Marrakchi demonstrated the features and enhancements of Designer 19 in response to prompts from Haboud and many questions from the audience. There were many new automated routines, and some interesting 3D functions including design rules for printed electronics where the layer order was built up from the bottom and dielectric was automatically placed at crossover points between successive conductor layers. The two Davids could have spent many hours answering specific questions and demonstrating the detailed operation of Designer 19, but time was limited, and the audience was encouraged to find out more by registering on Altium’s website for a series of live online or on-demand webinars.
The PCB Doctor
By popular request, the PCB doctor made a return visit to AltiumLive. Thomas Wischnack made it clear that he had not assumed that title himself; it had been bestowed upon him by Judy Warner as an appropriate designation recognising his expertise in curing PCB problems, especially those related to EMC. “Remember that the PCB doctor doesn’t help developers to cure PCBs; he helps the PCBs and cures the developers!”
Wischnack, senior expert for hardware development at Porsche Engineering, had compiled a list of the top-10 common design pitfalls of 2018 and reviewed them one by one beginning at the bottom and working upwards. Case grounding was the tenth pitfall, and his advice was not to make DC connections to ground, to avoid unpredictable ground loops and currents, and instead make RF connections with suitably chosen resistors and capacitors.
Number nine was to resist the temptation to copy and paste from other designs unless they were fully understood or risk a high probability of problems. Number eight was to rationalise the placement of connectors, ideally all on one edge, to avoid unpredictable cross-currents and unpredictable behaviour of filters. Number seven was to avoid the over-use of common-mode chokes, as the disadvantages generally outweighed the benefits. Number six was to understand the return path for signals clearly and avoid unnecessary alternative grounds.
Number five concerned the intelligent placement and routing of filters to ensure that they actually did something useful. Number four was to get the layer stackup right to enable impedance-matched routing—even if it made the PCB more expensive—and to seek the assistance of the PCB fabricator in defining the optimum stackup. Number three was to make sure that high-speed signals were routed with matched impedance to avoid EMC problems and to use common ground planes as reference planes in high-speed systems.
Number two was to avoid ground flooding, a hot topic, and one on which Wischnak held very strong views. Ground flooding resulted in unpredictable ground currents, reference for high-speed signals, reference for voltage sensitive applications, and filter behaviour, and gave the “foggy hills” effect in the EMC spectrum.
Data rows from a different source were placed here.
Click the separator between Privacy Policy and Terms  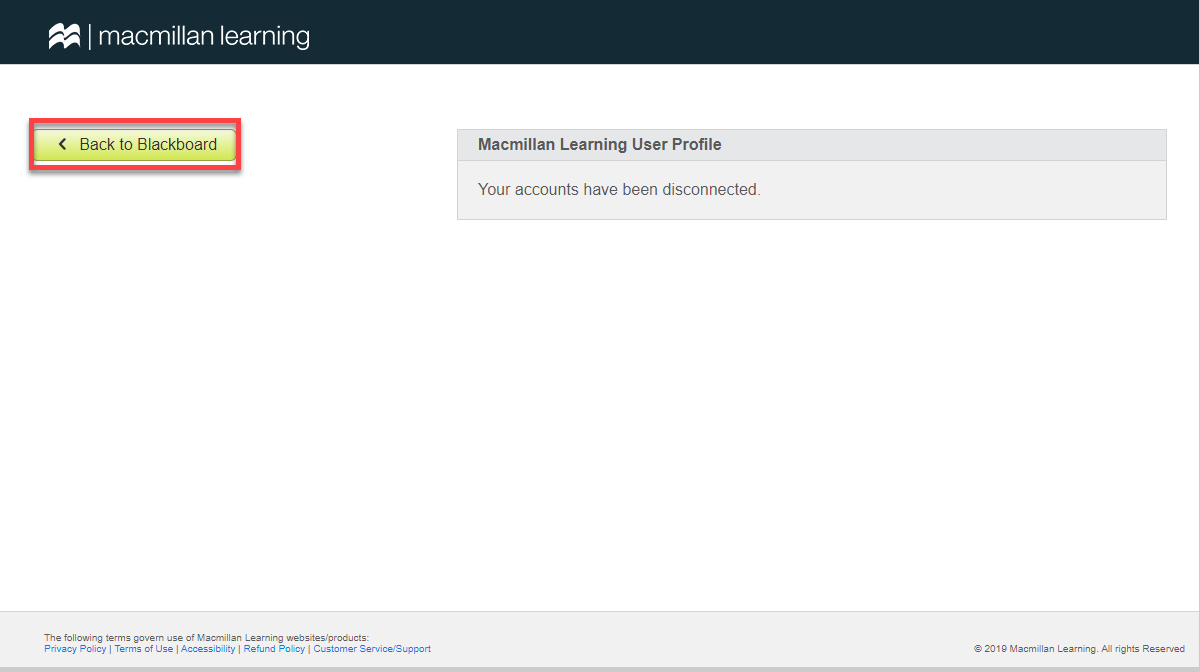tap(110, 648)
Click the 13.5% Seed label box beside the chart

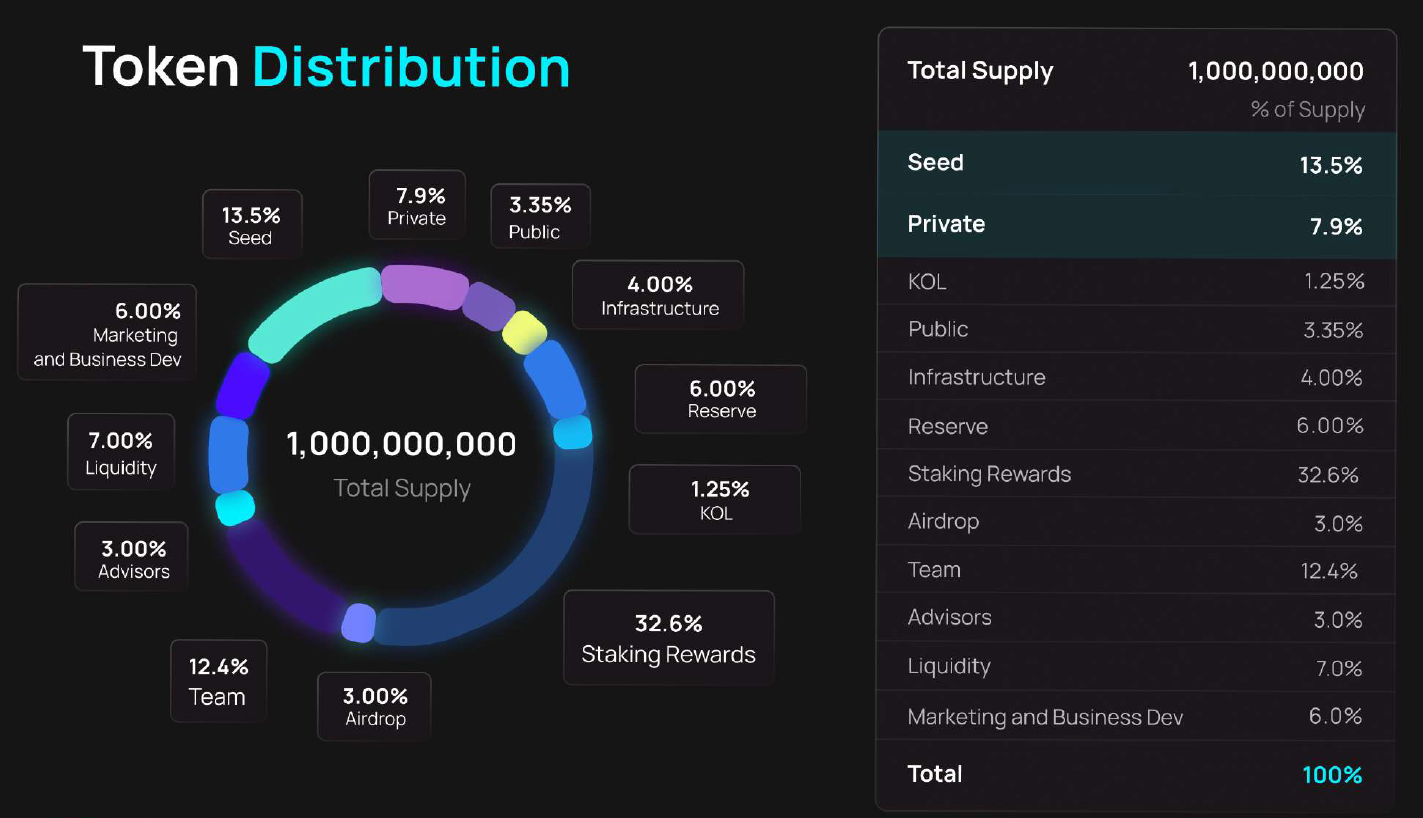[x=251, y=225]
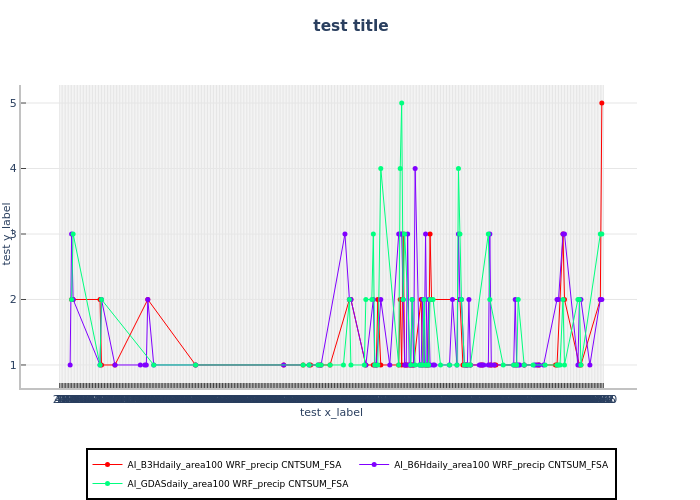Select the red data point at value 5

pyautogui.click(x=601, y=103)
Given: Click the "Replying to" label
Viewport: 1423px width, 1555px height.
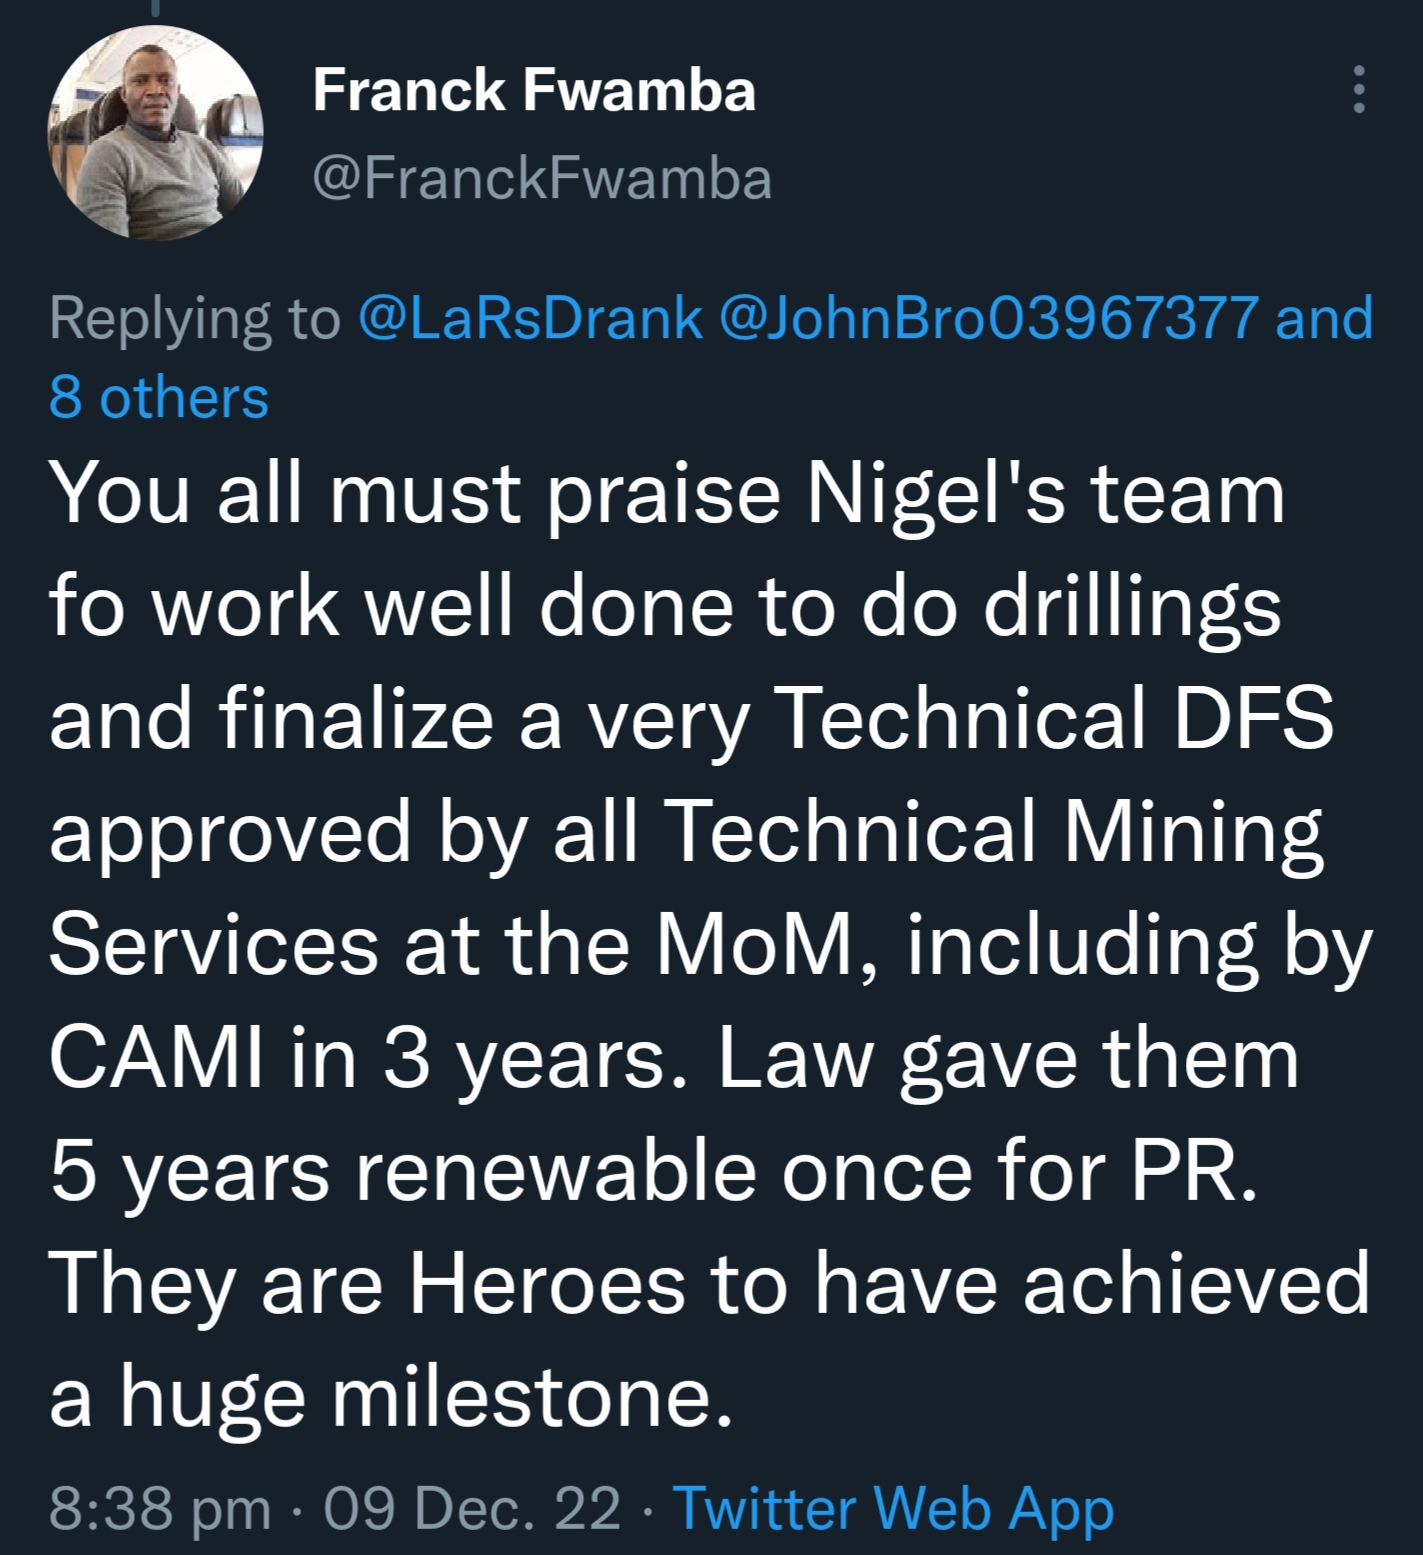Looking at the screenshot, I should point(195,318).
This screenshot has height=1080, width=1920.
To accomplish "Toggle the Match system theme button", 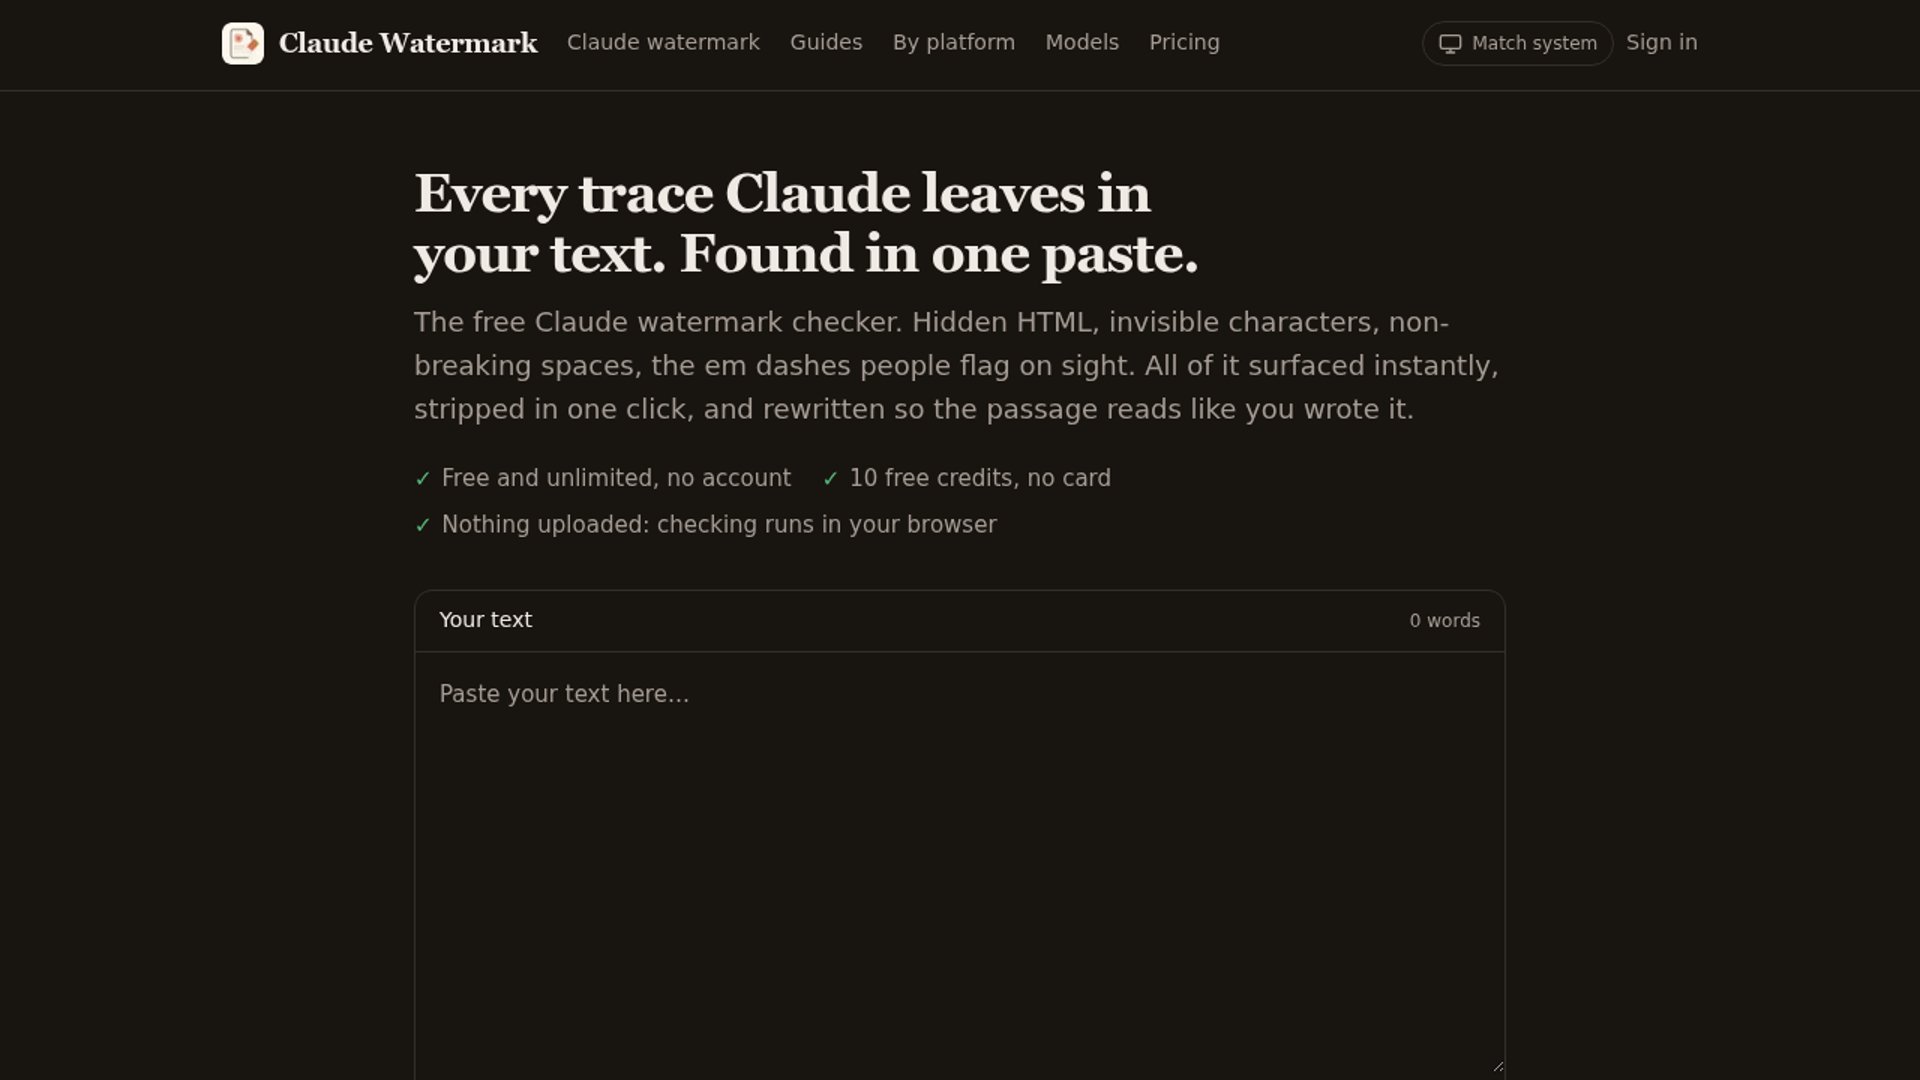I will pos(1517,44).

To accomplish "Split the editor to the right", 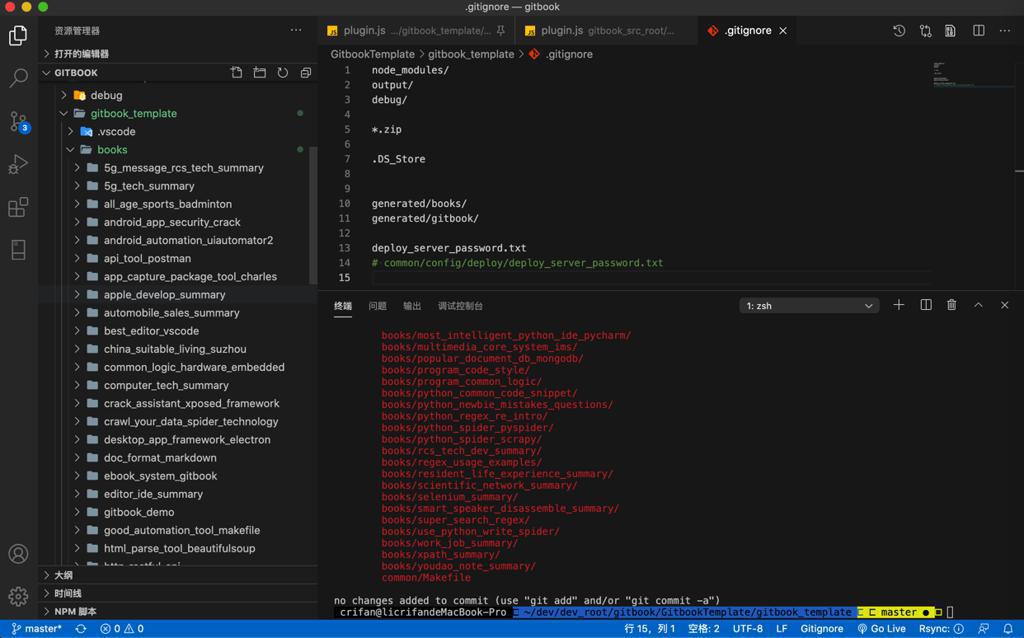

The switching voltage regulator was at the top of Wischnack’s list, which in his opinion, is the primary cause of EMC issues and could cause trouble up to 1 GHz. He listed the main design failures, which included switch nodes being too big, poor ground layout, unshielded inductors, and wrong filter applications. However, he believed that manufacturers had responded to user feedback and that the performance of newer parts was improved.